Même si, dans cet arrêt, le juge Bastarache renvoie à un tribunal administratif, la même règle de la compétence par déduction nécessaire vaut pour un tribunal d’origine législative.

[22] Outre qu’elle reflète le pouvoir implicite de la Cour de contrôler ses propres procédures, la répétition de l’aspect permissif de l’article 58 confirme qu’il peut très bien y avoir d’autres considérations en jeu lorsque la Cour décide de rendre ou non une ordonnance. L’utilisation répétée d’un libellé permissif aux paragraphes 58(1) et 58(2) confirme que la Cour n’est pas tenue d’examiner uniquement les exigences établies à ces paragraphes.

[23] Le second sens du verbe « pouvoir » au paragraphe 58(2) exprime une possibilité. Plus précisément, s’« il appert » au juge qui entend la requête que le fait de trancher la question « pourrait » (c.-à-d. pourrait possiblement) mener à l’un des trois résultats précisés au paragraphe 58(2), alors le juge peut (et non doit) rendre une ordonnance.

[24] Les décisions rendues en vertu de la version antérieure de l’article 58 sont bien résumées par le juge en chef dans le jugement Suncor, précité. Comme l’a fait observer le juge en chef, dans certaines décisions rendues en vertu de la version antérieure de l’article 58, la Cour a jugé qu’une question ne satisfait pas à l’exigence qui est maintenant au paragraphe 58(2) si seulement l’une des deux réponses possibles menait aux résultats escomptés.

[25] À mon sens, ces décisions n’énoncent pas de règle stricte qu’il faut appliquer à la version actuelle de l’article 58. Par ailleurs, le libellé discrétionnaire général dans la version actuelle du paragraphe 58(2) appuie la thèse selon laquelle une question n’échoue pas nécessairement au critère de ce paragraphe si l’une des réponses possibles ne menait pas aux résultats escomptés. La Cour devrait plutôt tenir compte de la possibilité d’une telle réponse lorsqu’elle examine si elle devrait exercer son pouvoir discrétionnaire en vertu de l’article 58. À mon avis, une telle approche est conforme au libellé discrétionnaire du paragraphe 58(2), au mandat prévu aux termes du paragraphe 4(1) des Règles et aux principes généraux énoncés par la Cour suprême du Canada dans Hryniak.

[26] En tenant compte de ces facteurs, je vais maintenant examiner la requête de l’appelant. Il est clair que la question est une question mixte de droit et de fait soulevée dans l’avis d’appel déposé par l’appelant. Par conséquent, la question satisfait à l’une des exigences du paragraphe 58(1).

[Notes de bas de page omises.]

[12] Il convient de rappeler que le paragraphe 58(1) des Règles exige que soit soulevée une question de fait, une question de droit ou une question de droit et de fait dans un acte de procédure, ou une question sur l’admissibilité d’un élément de preuve. De plus, le paragraphe 58(2) des Règles dispose que la Cour peut rendre l’ordonnance s’il appert que de trancher la question avant l’audience pourrait :

1. régler l’instance en totalité ou en partie;

2. abréger substantiellement celle-ci;

3. résulter en une économie substantielle de frais.

Données sources:
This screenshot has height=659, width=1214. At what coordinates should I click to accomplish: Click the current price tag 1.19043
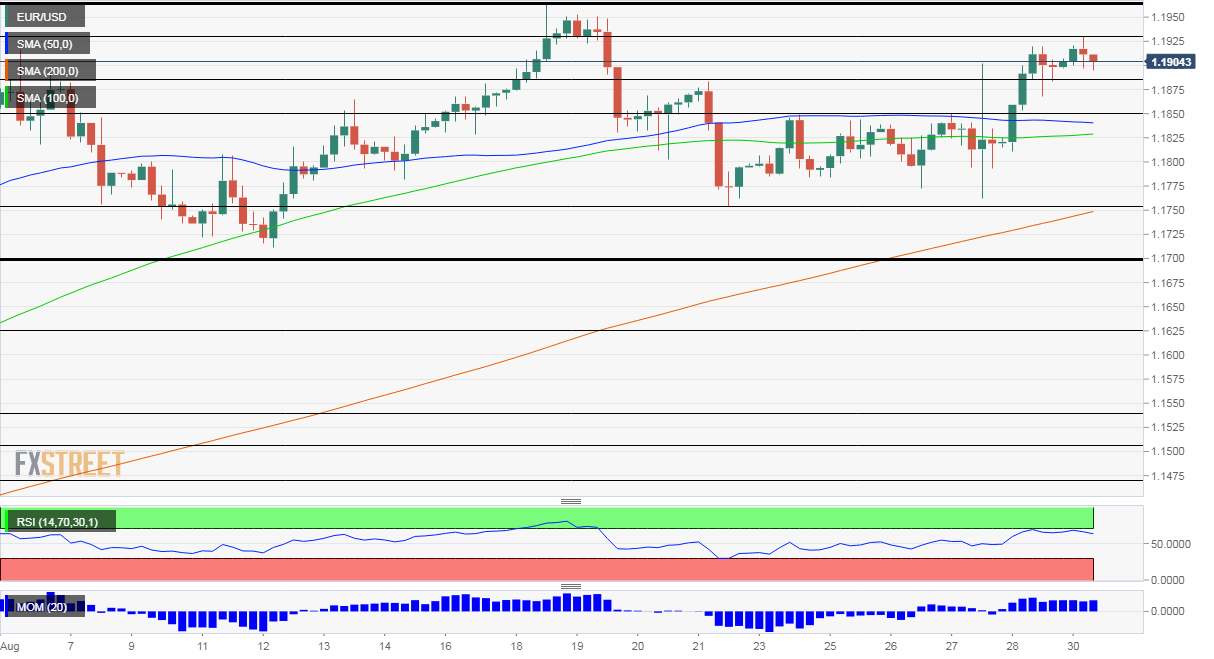click(x=1170, y=62)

Tâche:
Poursuivez l'extrait sur l'article 58 des Règles là où il s'arrête. Ces données sont tirées d'une autre source.

Réponse rédigée:
[13] Je me penche maintenant sur la requête de l’intimé, en gardant à l’esprit tous ces éléments.

II. Analyse

[14] Par souci de simplicité, je répète la question que l’intimé souhaite voir trancher :

[traduction]

La question est de savoir si la libération de faillite subséquente du débiteur fiscal initial dégage l’appelante de la responsabilité solidaire qui est imposée par l’article 325 de la Loi sur la taxe d’accise et qui a été engagée lors du transfert de biens.

[15] L’intimé fait valoir qu’il s’agit d’une question de droit que la Cour peut trancher sans examiner les faits. L’appelante soutient qu’il ne s’agit pas d’une pure question de droit. Selon l’arrêt Southam, précité, de la Cour suprême du Canada, la question telle qu’elle a été formulée par l’intimé exige qu’il soit déterminé si l’appelante satisfait au critère juridique; il s’agit donc d’une question de droit et de fait. Cela n’empêche toutefois pas l’application de l’article 58 des Règles, étant donné les modifications qui y ont été apportées en 2014. Cela indique toutefois que, pour répondre à la question, la Cour serait tenue d’examiner les faits de l’affaire.

[16] Au paragraphe 19 de ses observations écrites, l’intimé indique qu’il fera valoir que la responsabilité solidaire de l’appelante à l’égard de la dette de la société 147842 a été engagée lors du transfert de biens, et que la libération de faillite subséquente de la société 147842 n’est pas pertinente. L’intimé soutient que l’ordonnance de libération de faillite ne fait pas disparaître la responsabilité de la société 147842 à l’égard de la dette, même si elle dégage la société de l’obligation de la payer.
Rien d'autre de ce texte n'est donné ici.